A violinist first and a guitarist later, Jean Baptiste "Django" Reinhardt grew up in a gypsy camp near Paris where he absorbed the gypsy strain into his music. A disastrous caravan fire in 1928 badly burned his left hand, depriving him of the use of the fourth and fifth fingers, but the resourceful Reinhardt figured out a novel fingering system to get around the problem that probably accounts for some of the originality of his style. According to one story, during his recovery period, Reinhardt was introduced to American jazz when he found a 78 RPM disc of Louis Armstrong's "Dallas Blues" at an Orleans flea market. He then resumed his career playing in Parisian cafes until one day in 1934 when Hot Club chief Pierre Nourry proposed the idea of an all-string band to Reinhardt and Grappelli. Thus was born the Quintet of the Hot Club of France, which quickly became an international draw thanks to a long, splendid series of Ultraphone, Decca and HMV recordings.

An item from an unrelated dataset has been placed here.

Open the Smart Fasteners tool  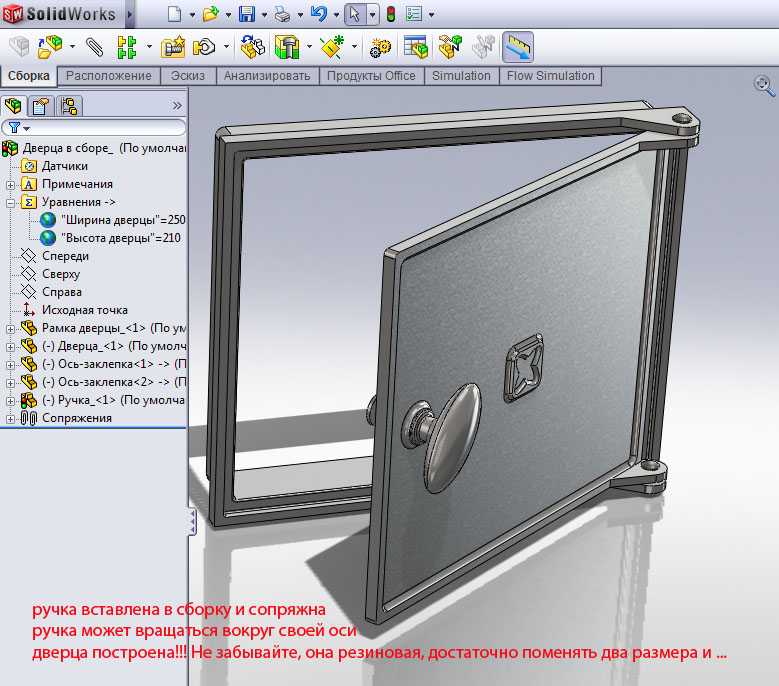pyautogui.click(x=174, y=46)
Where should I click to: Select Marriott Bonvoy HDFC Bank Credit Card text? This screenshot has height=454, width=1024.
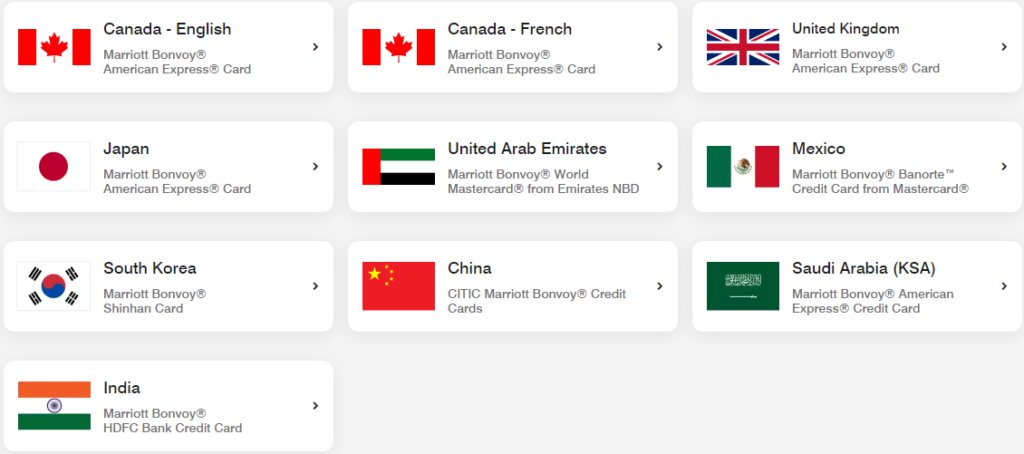pyautogui.click(x=172, y=421)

The outbreak of war in 1939 broke up the Quintette, with Grappelli remaining in London where the group was playing and Reinhardt returning to France. During the war years, he led a big band, another quintet with clarinetist Hubert Rostaing in place of Grappelli, and after the liberation of Paris, recorded with such visiting American jazzmen as Mel Powell, Peanuts Hucko and Ray McKinley. In 1946, Reinhardt took up the electric guitar and toured America as a soloist with the Duke Ellington band but his appearances were poorly received. Some of his recordings on electric guitar late in his life are bop escapades where his playing sounds frantic and jagged, a world apart from the jubilant swing of old. However, starting in Jan. 1946, Reinhardt and Grappelli held several sporadic reunions where the bop influences are more subtly integrated into the old, still-fizzing swing format. In the 1950s, Reinhardt became more reclusive, remaining in Europe, playing and recording now and then until his death from a stroke in 1953. His Hot Club recordings from the '30s are his most irresistible legacy; their spirit and sound can be felt in current groups like Holland's Rosenberg Trio.